• Task item
Every entry that follows is to be duplicated exactly.

Top of Data

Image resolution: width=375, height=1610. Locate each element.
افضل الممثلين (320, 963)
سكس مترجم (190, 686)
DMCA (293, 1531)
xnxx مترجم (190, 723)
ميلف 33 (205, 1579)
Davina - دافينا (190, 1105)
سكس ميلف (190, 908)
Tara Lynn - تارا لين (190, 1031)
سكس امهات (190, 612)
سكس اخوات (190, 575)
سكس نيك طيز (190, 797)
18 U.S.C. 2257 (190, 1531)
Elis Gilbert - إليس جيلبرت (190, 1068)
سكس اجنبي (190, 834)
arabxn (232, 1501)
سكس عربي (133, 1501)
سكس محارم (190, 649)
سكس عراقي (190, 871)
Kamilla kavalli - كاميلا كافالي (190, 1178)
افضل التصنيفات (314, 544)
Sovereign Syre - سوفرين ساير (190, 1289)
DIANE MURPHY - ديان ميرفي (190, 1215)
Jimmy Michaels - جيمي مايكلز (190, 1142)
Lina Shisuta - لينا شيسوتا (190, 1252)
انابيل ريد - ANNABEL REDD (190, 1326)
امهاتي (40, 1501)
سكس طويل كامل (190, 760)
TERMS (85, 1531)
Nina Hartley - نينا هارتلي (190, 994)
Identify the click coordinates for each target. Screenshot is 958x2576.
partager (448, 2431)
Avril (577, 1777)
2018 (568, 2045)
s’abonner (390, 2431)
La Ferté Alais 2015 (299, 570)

Bottom of Data

• Result of the exercise
Image resolution: width=375, height=1610. Locate each element.
افضل الممثلين (320, 963)
سكس مترجم (190, 686)
DMCA (293, 1531)
xnxx مترجم (190, 723)
ميلف 33 (205, 1579)
Davina - دافينا (190, 1105)
سكس ميلف (190, 908)
Tara Lynn - تارا لين (190, 1031)
سكس امهات (190, 612)
سكس اخوات (190, 575)
سكس نيك طيز (190, 797)
18 U.S.C. 2257 (190, 1531)
Elis Gilbert - إليس جيلبرت (190, 1068)
سكس اجنبي (190, 834)
arabxn (232, 1501)
سكس عربي (133, 1501)
سكس محارم (190, 649)
سكس عراقي (190, 871)
Kamilla kavalli - كاميلا كافالي (190, 1178)
افضل التصنيفات (314, 544)
Sovereign Syre - سوفرين ساير (190, 1289)
DIANE MURPHY - ديان ميرفي (190, 1215)
Jimmy Michaels - جيمي مايكلز (190, 1142)
Lina Shisuta - لينا شيسوتا (190, 1252)
انابيل ريد - ANNABEL REDD (190, 1326)
امهاتي (40, 1501)
سكس طويل كامل (190, 760)
TERMS (85, 1531)
Nina Hartley - نينا هارتلي (190, 994)
Identify the click coordinates for each target. Screenshot is 958x2576.
partager (448, 2431)
Avril (577, 1777)
2018 (568, 2045)
s’abonner (390, 2431)
La Ferté Alais 2015 (299, 570)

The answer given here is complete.